- _What to work on_:
In how many lines of the material below does the string "width" appear? Answer with a single number.

- _Recorded information_:
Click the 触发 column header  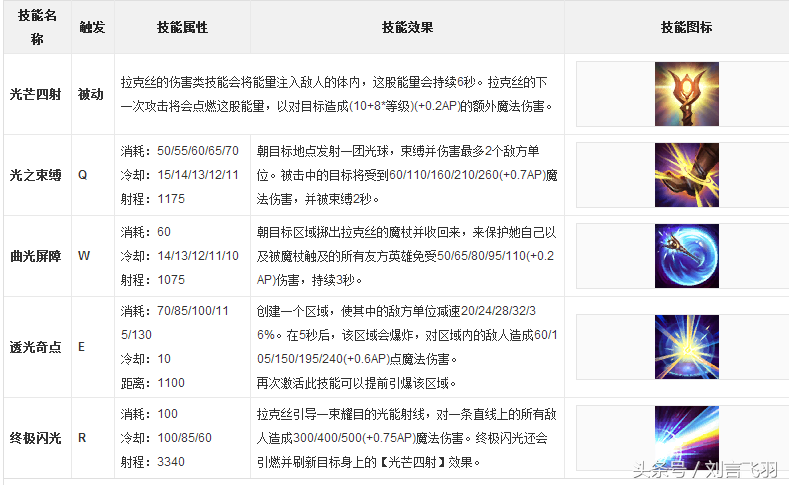pos(91,27)
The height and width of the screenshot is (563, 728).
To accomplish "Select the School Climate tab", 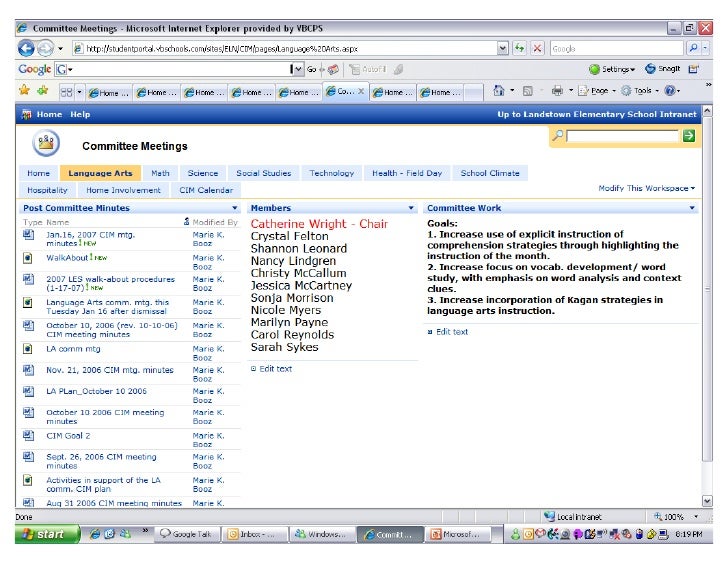I will (x=489, y=173).
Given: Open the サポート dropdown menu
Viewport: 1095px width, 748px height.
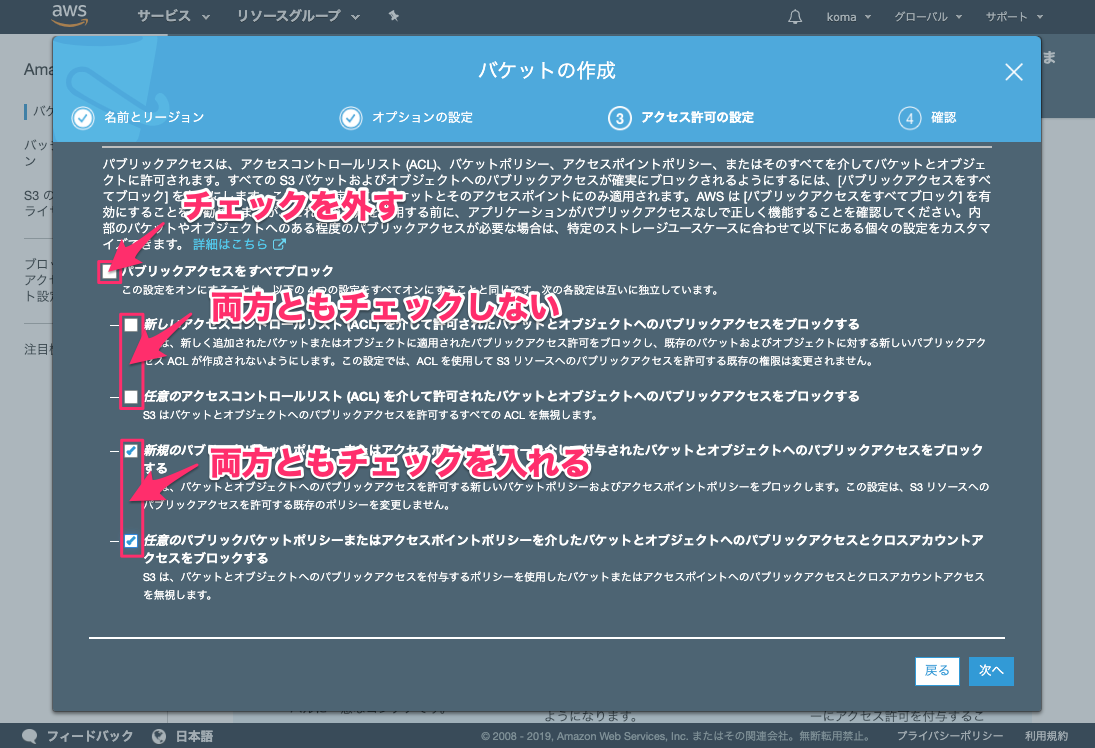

- _Worked solution_:
2